Una joven identificada como Yady vivió una experiencia estremecedora luego de sufrir severas lesiones cuando el celular que cargaba mientras dormía explotó repentinamente debajo de su almohada.
Según trascendió, la mujer se había quedado dormida con el teléfono conectado a la corriente y en contacto directo con su cuerpo, una práctica riesgosa que terminó en un grave accidente doméstico.
De acuerdo con su testimonio, el sobrecalentamiento de la batería habría generado un cortocircuito que provocó la explosión del dispositivo, impactando directamente sobre su mano derecha y el lado izquierdo de su cabeza.
Como consecuencia, Yady sufrió quemaduras de segundo y tercer grado, con importantes daños físicos, especialmente en una de sus manos.

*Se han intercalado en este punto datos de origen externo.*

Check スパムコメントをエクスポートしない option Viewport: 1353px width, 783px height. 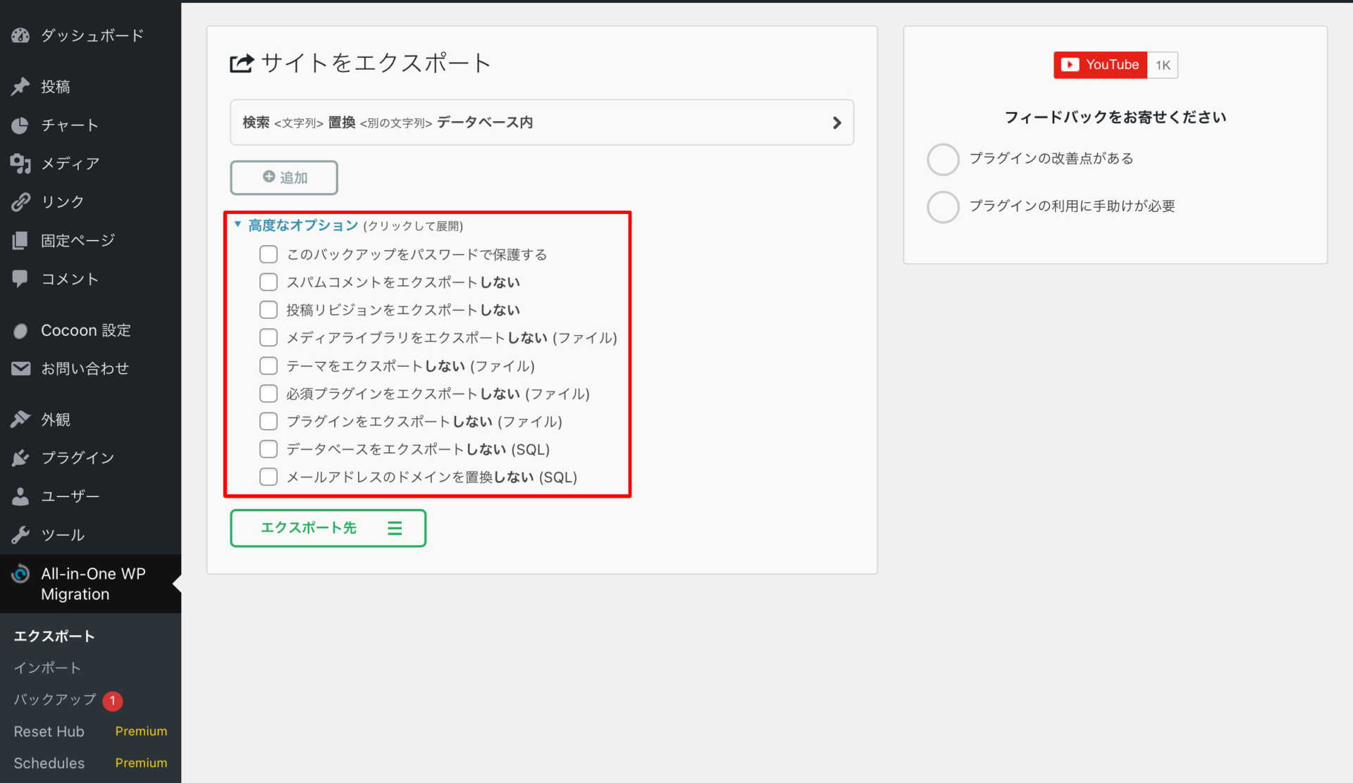[268, 282]
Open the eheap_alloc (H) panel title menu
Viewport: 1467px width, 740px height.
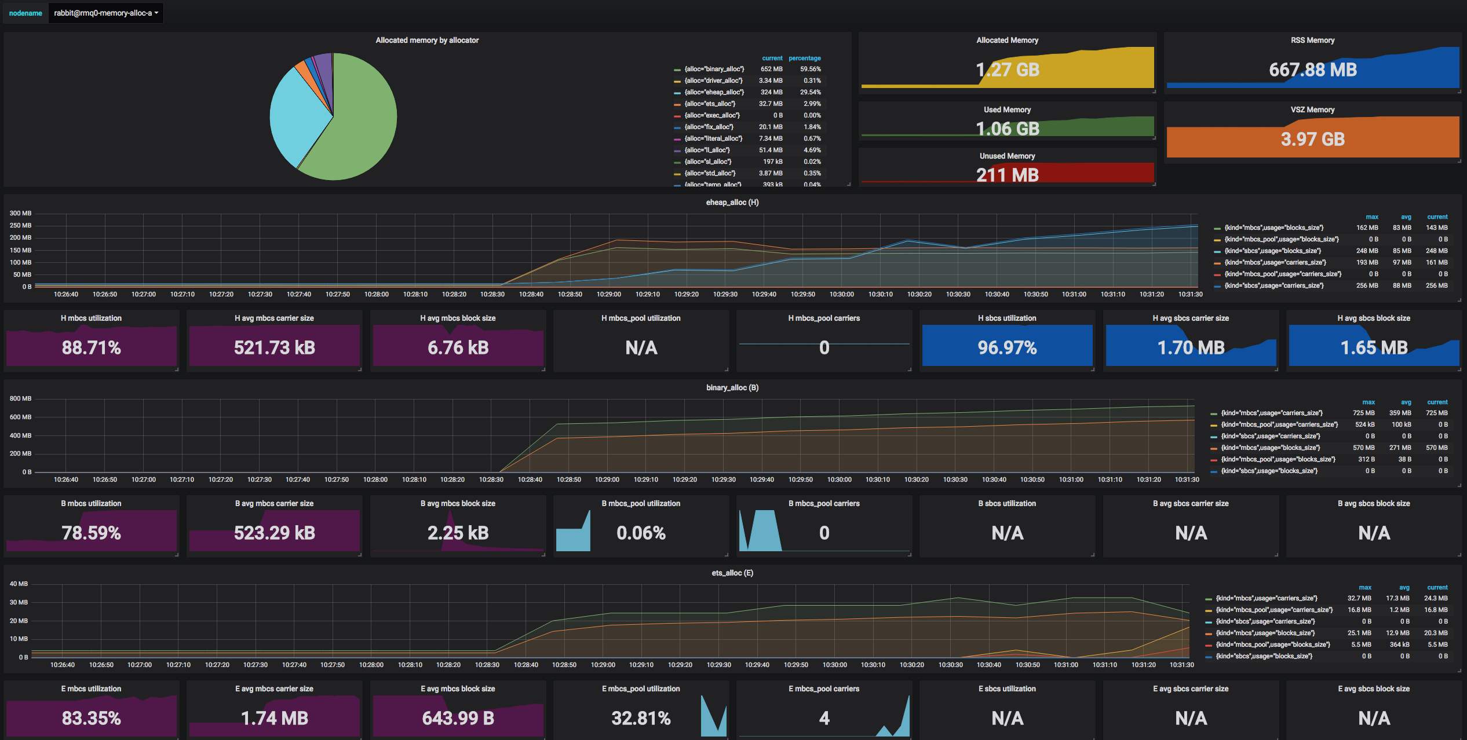pyautogui.click(x=732, y=202)
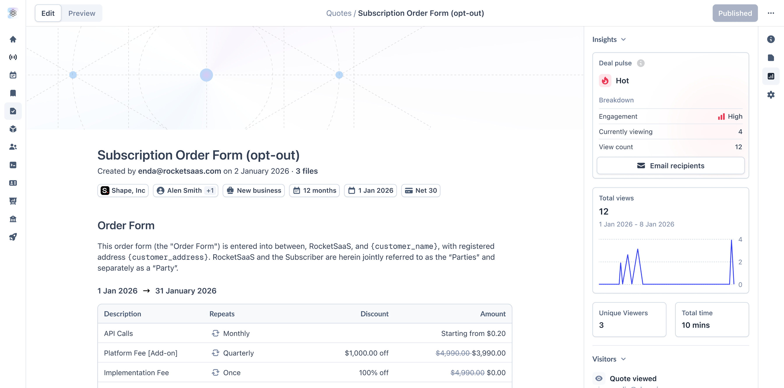Image resolution: width=784 pixels, height=388 pixels.
Task: Open the contacts people icon
Action: click(x=13, y=147)
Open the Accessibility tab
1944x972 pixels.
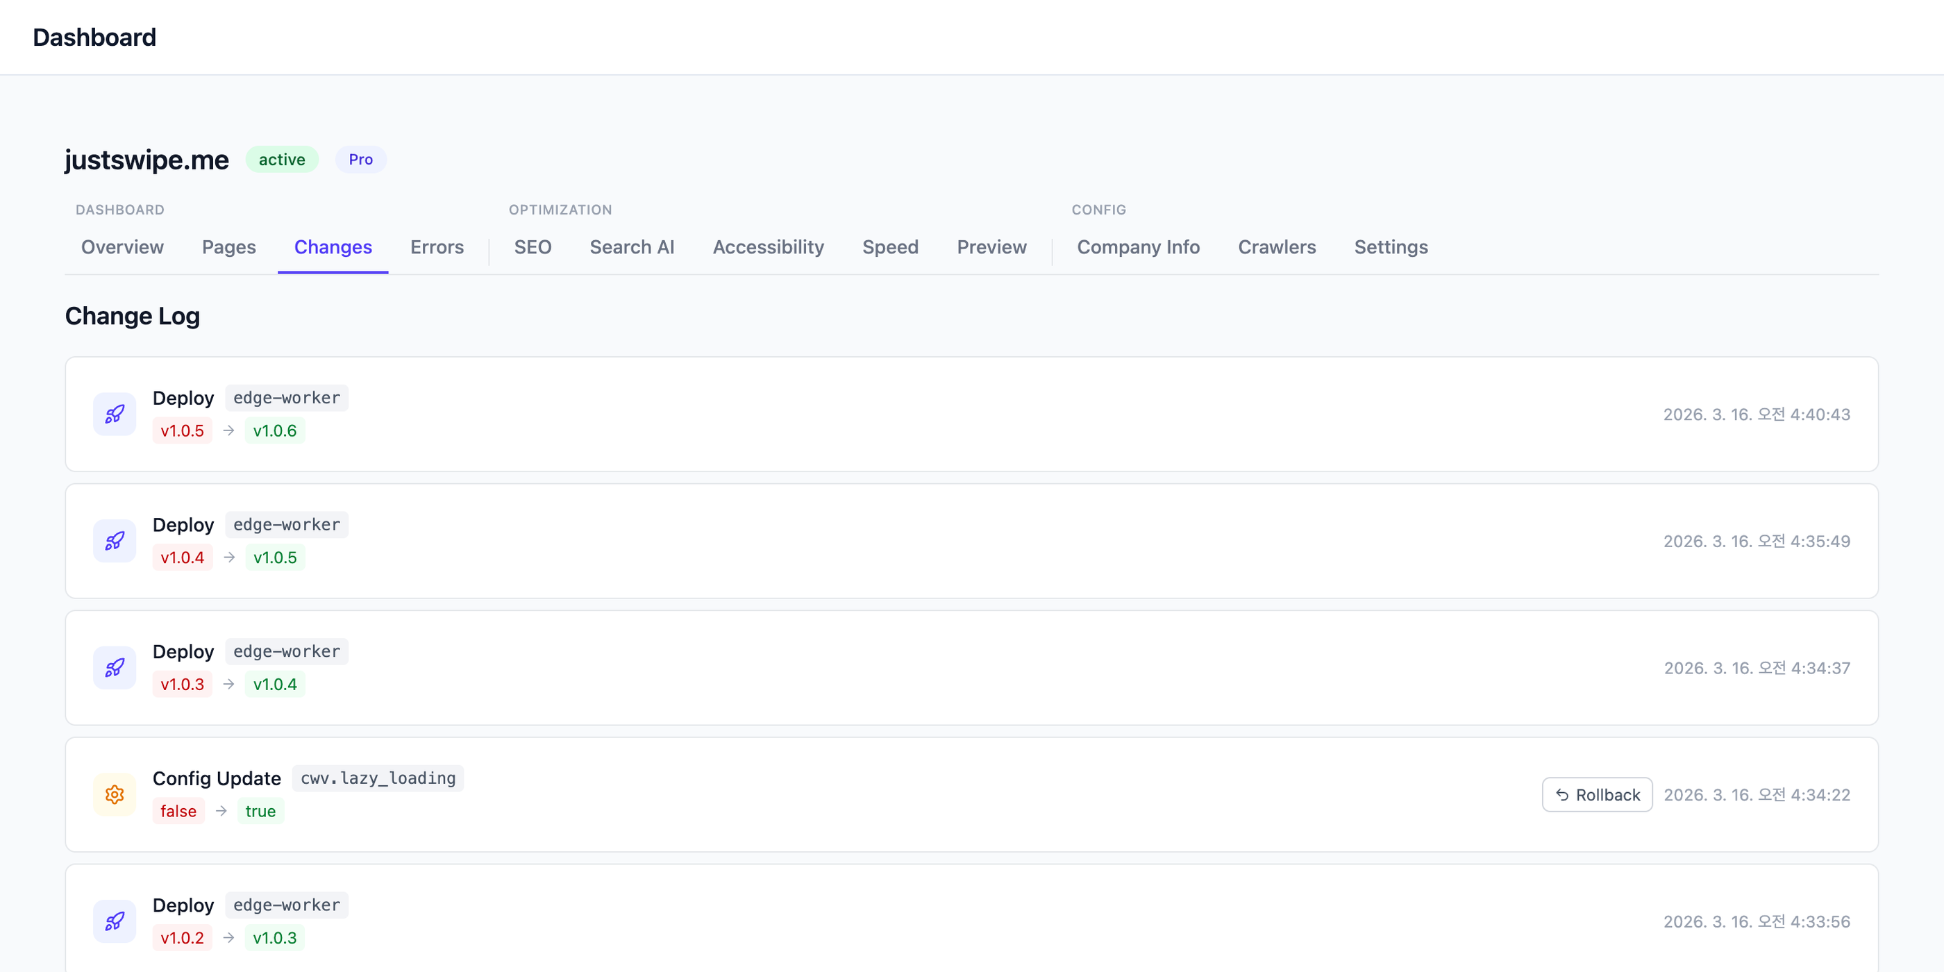pyautogui.click(x=768, y=248)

Su historia comenzó a difundirse masivamente en redes sociales, donde decidió compartir lo ocurrido para alertar sobre los peligros asociados al uso inadecuado de teléfonos móviles durante la carga.
Especialistas en seguridad tecnológica recomiendan evitar cargar dispositivos sobre camas, almohadas o superficies inflamables, además de utilizar siempre cargadores certificados para reducir riesgos de sobrecalentamiento o incendios.
El caso generó un fuerte impacto y reavivó el debate sobre la importancia de adoptar hábitos seguros en el uso cotidiano de dispositivos electrónicos.